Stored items
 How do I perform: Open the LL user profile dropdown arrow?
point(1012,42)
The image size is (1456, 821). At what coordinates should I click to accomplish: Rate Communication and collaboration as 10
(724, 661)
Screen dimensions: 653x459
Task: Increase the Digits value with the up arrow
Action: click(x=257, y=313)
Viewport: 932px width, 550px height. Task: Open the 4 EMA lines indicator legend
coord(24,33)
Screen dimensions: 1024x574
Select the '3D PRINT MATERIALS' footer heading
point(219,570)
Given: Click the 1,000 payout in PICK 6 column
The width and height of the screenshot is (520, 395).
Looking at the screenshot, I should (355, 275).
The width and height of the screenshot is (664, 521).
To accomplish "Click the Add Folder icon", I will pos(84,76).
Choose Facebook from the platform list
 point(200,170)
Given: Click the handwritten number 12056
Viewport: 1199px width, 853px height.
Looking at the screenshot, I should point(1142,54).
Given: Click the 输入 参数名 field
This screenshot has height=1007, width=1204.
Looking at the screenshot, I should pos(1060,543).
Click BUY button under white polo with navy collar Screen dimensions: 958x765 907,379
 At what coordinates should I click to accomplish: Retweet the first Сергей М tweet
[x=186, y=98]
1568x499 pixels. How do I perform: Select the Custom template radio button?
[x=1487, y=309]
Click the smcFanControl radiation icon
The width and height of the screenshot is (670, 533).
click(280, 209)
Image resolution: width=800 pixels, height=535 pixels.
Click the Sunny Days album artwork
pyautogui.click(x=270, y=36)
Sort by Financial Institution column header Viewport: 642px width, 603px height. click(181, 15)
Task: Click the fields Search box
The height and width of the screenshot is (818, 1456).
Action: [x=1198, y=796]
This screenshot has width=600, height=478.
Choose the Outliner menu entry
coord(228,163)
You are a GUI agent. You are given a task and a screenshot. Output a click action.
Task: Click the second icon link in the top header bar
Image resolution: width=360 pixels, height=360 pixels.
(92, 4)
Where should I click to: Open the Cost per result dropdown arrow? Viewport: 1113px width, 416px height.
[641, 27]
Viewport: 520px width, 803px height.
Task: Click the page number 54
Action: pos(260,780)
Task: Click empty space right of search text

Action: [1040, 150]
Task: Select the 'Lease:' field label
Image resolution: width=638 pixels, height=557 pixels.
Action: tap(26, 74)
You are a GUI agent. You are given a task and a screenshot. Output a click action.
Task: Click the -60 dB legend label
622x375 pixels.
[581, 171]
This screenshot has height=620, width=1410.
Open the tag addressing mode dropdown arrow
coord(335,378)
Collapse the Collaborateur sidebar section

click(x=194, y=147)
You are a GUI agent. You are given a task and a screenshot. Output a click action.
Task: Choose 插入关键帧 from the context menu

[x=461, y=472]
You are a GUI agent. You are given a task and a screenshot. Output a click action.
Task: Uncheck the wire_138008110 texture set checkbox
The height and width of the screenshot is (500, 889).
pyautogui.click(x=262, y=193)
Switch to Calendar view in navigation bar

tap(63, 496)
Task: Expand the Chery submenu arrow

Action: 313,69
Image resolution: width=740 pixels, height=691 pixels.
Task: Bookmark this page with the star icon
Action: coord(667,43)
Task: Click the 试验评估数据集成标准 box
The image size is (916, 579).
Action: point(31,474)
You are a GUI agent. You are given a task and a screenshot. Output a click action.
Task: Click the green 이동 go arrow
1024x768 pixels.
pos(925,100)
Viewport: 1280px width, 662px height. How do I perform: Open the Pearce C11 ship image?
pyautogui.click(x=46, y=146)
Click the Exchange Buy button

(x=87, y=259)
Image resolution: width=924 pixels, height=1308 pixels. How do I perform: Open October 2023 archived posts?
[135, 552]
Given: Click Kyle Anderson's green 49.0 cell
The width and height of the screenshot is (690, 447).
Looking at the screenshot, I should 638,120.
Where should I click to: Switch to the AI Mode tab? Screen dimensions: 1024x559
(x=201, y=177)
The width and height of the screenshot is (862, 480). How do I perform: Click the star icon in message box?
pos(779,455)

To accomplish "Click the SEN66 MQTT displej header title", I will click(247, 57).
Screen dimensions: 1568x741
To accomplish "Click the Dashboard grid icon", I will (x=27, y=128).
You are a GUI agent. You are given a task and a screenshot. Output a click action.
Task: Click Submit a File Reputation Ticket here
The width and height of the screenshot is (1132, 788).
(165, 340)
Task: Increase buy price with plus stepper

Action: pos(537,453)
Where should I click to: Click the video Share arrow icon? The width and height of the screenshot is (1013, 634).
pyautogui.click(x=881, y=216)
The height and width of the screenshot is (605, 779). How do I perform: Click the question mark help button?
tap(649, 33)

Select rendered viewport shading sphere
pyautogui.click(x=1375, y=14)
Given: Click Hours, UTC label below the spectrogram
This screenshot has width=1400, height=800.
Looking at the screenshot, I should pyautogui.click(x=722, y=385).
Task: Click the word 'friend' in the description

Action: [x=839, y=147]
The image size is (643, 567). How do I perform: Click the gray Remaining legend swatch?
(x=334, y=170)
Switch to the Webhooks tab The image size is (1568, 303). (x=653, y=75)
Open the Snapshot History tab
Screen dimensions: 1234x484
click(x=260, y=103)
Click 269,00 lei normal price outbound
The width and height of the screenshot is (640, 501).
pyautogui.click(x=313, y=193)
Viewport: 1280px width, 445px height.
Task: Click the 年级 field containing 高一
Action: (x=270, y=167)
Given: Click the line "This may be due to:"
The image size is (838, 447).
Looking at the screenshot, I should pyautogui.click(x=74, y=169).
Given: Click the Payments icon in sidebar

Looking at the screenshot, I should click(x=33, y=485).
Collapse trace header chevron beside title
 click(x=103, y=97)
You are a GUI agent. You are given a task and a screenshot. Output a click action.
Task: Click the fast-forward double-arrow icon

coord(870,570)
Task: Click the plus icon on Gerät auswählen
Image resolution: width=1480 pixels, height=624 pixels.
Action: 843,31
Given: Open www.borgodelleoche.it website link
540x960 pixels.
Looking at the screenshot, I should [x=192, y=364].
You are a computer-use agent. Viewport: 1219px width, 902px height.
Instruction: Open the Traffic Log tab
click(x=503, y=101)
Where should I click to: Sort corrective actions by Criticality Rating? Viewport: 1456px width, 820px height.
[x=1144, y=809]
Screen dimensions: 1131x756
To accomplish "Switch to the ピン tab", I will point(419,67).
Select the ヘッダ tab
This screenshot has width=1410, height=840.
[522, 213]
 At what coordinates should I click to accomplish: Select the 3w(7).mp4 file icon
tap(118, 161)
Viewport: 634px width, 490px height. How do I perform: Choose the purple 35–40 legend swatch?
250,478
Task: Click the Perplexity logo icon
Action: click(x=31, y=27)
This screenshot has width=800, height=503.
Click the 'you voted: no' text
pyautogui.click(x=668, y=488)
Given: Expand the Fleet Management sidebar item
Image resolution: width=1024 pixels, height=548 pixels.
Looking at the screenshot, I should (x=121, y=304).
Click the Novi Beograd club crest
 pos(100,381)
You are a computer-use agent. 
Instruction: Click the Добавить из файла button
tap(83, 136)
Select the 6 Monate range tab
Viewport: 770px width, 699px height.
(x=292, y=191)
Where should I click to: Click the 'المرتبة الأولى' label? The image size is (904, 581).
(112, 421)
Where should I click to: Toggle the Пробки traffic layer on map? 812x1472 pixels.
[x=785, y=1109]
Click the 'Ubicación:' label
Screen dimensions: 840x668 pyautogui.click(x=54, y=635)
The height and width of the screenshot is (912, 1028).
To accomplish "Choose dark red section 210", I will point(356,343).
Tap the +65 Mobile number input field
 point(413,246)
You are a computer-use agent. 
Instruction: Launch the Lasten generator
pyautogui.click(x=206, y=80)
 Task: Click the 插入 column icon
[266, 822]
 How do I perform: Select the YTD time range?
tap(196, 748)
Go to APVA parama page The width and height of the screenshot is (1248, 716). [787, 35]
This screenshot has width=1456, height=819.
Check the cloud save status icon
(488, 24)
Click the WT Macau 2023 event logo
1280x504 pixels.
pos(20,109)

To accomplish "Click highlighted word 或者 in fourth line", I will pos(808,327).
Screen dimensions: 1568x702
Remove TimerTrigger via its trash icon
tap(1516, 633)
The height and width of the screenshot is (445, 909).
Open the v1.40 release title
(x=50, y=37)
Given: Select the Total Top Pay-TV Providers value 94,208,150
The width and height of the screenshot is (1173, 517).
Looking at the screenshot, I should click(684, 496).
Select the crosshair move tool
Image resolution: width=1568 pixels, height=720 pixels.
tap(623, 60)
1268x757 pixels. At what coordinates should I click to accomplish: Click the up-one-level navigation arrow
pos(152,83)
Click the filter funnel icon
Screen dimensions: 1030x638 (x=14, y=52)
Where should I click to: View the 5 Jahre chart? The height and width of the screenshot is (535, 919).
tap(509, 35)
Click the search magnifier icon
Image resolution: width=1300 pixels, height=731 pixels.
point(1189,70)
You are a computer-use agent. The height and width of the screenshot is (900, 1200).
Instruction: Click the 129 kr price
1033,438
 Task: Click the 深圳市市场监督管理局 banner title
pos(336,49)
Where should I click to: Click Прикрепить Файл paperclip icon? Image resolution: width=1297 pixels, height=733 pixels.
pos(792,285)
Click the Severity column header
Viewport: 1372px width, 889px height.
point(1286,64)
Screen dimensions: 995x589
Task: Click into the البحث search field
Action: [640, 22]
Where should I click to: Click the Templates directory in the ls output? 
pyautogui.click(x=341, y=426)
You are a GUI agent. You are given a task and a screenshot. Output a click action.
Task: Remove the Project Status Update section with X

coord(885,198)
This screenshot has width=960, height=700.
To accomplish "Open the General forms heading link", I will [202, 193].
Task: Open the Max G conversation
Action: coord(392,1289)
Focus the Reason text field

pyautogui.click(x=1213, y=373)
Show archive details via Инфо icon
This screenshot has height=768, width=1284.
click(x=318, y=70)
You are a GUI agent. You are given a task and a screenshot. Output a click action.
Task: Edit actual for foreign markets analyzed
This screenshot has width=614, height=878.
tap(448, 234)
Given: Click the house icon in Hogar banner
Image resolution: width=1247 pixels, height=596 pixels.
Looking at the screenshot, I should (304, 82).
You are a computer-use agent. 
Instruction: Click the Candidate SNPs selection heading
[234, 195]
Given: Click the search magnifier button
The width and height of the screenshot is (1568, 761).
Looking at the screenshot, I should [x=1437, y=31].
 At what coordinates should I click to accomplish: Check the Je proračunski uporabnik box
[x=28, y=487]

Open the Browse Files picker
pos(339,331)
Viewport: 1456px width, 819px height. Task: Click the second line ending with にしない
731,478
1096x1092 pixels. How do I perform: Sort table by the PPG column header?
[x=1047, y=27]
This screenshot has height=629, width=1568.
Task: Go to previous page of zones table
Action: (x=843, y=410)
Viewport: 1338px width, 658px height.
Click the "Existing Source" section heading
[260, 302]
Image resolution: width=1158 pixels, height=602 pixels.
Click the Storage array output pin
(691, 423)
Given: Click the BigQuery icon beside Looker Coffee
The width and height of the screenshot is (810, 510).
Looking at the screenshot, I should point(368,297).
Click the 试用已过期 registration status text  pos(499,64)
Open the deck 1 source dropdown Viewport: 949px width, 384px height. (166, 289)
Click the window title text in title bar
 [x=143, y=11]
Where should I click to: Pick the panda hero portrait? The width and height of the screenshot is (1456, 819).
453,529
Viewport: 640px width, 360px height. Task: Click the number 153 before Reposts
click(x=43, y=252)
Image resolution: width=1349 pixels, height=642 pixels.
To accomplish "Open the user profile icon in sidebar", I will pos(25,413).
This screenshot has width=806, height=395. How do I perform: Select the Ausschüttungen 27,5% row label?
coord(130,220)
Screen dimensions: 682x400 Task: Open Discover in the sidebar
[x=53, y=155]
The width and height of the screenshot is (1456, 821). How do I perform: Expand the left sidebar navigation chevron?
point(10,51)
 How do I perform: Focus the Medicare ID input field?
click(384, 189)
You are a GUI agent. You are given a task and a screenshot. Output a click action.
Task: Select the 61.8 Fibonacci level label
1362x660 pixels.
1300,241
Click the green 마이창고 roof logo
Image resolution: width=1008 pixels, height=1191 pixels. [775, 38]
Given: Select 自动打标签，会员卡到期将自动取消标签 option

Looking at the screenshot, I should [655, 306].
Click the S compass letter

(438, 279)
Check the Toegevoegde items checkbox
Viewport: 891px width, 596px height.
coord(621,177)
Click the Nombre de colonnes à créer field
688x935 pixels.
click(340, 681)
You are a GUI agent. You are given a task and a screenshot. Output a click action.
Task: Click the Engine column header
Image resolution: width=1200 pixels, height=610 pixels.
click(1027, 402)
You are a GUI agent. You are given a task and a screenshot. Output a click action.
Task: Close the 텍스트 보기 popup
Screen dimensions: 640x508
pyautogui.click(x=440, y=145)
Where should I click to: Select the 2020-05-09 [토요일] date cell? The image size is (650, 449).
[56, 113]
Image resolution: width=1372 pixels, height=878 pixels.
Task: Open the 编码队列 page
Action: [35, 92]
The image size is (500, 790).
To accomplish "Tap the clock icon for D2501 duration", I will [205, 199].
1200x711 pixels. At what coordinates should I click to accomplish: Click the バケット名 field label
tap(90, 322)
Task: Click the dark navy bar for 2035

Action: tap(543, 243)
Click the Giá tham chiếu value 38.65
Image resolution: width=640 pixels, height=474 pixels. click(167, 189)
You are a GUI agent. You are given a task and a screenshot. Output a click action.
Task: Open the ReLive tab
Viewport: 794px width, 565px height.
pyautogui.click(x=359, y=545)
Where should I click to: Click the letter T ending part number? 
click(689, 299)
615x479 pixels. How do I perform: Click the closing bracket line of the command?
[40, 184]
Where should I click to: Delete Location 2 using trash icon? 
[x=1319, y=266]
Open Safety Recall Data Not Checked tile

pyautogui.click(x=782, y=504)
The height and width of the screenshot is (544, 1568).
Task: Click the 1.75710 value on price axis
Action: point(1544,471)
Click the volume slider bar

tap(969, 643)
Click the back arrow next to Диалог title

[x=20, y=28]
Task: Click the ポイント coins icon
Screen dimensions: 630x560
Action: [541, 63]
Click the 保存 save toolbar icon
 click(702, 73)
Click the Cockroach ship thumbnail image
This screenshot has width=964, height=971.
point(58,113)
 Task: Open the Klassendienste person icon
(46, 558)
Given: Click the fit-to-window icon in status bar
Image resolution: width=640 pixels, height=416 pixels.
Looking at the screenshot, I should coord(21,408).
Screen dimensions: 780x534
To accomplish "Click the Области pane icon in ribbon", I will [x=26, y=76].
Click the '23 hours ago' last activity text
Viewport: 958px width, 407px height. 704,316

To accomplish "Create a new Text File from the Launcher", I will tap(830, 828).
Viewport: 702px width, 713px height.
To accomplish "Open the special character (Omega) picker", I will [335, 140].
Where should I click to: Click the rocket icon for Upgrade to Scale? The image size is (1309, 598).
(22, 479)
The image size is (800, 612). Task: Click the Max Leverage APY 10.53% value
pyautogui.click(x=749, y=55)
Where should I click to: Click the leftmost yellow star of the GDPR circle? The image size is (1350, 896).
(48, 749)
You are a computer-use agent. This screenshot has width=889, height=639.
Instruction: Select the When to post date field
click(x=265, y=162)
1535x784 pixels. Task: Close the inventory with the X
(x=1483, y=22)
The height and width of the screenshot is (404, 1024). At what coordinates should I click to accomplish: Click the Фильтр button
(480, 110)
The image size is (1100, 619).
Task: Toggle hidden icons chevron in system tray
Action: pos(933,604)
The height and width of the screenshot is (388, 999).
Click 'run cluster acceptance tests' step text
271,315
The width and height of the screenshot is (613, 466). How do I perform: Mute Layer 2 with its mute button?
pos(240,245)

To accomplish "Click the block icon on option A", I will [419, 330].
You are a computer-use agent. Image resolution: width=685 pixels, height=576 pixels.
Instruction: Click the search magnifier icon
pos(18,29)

• Task prompt
The sole thing to report is how many lines in the data hold the string "computer".

• Result
7